Detailed anatomical knowledge about small arteries nearby the cavernous sinus is essential from clinical viewpoint during endonasal endoscopic procedures. During transcavernous endoscopic approach in most of the cases the MHT is the first branch that surgeons come across about 4 mm above the floor of sella turcica with the MTA (branch of the MHT constantly present) observed in superior part of the cavernous sinus and the DMA in its posterior part [1, 12]. Notably, the ILT is usually localized in lateral and inferior compartments of the sinus [1].

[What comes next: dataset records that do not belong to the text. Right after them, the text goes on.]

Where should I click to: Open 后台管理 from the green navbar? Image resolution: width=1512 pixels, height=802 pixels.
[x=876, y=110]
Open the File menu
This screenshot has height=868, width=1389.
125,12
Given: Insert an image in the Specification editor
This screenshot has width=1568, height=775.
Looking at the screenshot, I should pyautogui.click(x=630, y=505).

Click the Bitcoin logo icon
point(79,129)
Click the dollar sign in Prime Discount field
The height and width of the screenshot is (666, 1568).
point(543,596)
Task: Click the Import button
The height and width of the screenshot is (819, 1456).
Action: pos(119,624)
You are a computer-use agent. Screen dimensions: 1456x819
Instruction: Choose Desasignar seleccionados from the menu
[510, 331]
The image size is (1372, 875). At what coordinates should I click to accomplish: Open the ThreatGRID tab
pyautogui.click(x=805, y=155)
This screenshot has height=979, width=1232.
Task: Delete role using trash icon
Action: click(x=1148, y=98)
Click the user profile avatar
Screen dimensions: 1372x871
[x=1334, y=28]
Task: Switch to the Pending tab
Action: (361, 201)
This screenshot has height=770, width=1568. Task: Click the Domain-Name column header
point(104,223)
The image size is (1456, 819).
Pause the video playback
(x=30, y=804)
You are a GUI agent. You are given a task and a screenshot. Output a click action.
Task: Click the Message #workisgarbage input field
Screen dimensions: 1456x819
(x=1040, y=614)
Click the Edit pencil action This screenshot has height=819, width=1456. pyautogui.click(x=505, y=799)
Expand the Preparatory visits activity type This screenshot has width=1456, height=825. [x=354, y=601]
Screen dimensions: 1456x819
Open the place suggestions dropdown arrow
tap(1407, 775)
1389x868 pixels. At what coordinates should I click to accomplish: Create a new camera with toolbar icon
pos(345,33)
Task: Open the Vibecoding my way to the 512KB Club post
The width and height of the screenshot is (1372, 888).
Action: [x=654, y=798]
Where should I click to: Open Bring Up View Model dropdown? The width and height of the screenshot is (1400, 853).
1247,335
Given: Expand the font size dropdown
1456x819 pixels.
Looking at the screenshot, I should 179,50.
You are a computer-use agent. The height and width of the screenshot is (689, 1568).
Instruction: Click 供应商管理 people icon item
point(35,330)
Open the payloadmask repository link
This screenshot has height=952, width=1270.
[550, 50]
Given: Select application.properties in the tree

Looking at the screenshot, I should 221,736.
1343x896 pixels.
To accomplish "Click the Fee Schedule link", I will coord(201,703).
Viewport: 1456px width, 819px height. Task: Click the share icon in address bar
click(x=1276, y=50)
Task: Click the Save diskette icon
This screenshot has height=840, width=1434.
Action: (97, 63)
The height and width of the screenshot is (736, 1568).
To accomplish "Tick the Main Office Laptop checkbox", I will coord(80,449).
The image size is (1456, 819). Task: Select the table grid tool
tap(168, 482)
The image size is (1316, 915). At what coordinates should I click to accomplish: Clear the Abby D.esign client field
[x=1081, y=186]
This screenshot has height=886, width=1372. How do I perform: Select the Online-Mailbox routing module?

Due to clinical importance of the MHT, there is still need to investigate anatomical variation of this structure and the other. During teaching, academics should make students aware of variability of the human anatomy [39].

Conclusions
Information about anatomy of the MHT might be helpful during planning endoscopic procedures involving cavernous sinus and embolization. Although, in most cases the morphological details of MHT aligns with standard descriptions, however, some anatomical variations of its branches should be considered. According to our results we cannot determine which anatomical variant of the MHT is associated with higher risk of complications during the embolization procedure which probably in majority of cases depends on subjective choice of embolization method. Balloon protection during embolization might decrease occurrence of complications as risk of embolic reflux during embolization of the ICA branches (MHT and ILT) is on the higher side. From a broad perspective, method of microcatheterization or choice of embolic agent should be approached with a customized perspective based on experience and preference of operator to avoid possible complications such as cranial nerve palsy. There is still a need to expand knowledge about the impact of particular anatomical variants of the MHT on embolization efficacy and safety.